Are there any benefits to running up hill exercise workouts? Many people avoid running up hills because it is such hard work, but that of course, is the crux of the problem.
Hill running as a sport is massive in it's own right (separate from athletics - you may also have heard it called Fell Running or Extreme running) and has many benefits.
Is there a technique involved? As with any exercise, always warm up first, with at least ten minutes of easy running, then choose an incline that takes you from 1 to 4 minutes to run up. The longer the distance you are training for, the longer your repeats should be (and vice versa).

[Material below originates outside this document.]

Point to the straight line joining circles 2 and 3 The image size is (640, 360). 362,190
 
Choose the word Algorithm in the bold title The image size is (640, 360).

Apart from the need for a good basic level of fitness, running up hills has three benefits that can help any runner :
- Mental Toughness :
Many runners avoid hills, they dread them. But if you embrace them, guess what? When you're in a race and a climb looms up ahead, you know this is an opportunity to make up time, pass a few people, kick-start your race.
- Stronger Push-Off :
Performed regularly, this will strengthen your ankles. This means that you can push off the ground more powerfully with each stride, propelling you further forward with each stride.
- Flexible Hips:
Stride length is a key factor in running speed - quite simply, the further each stride takes you, the fewer strides you have to take, and the faster you'll run. When you run up an incline, you lift your knees higher, which increases hip flexibility and thus stride length.
Running up an incline requires a slightly different stride to normal - lean forward slightly, pump your arms, and aim to maintain a good pace all the way to the top. Slowly jog back down after each repeat. Start with a couple of repeats, and aim to add one per week to a maximum of 8 repeats.
This is a tough workout, so once a week is plenty.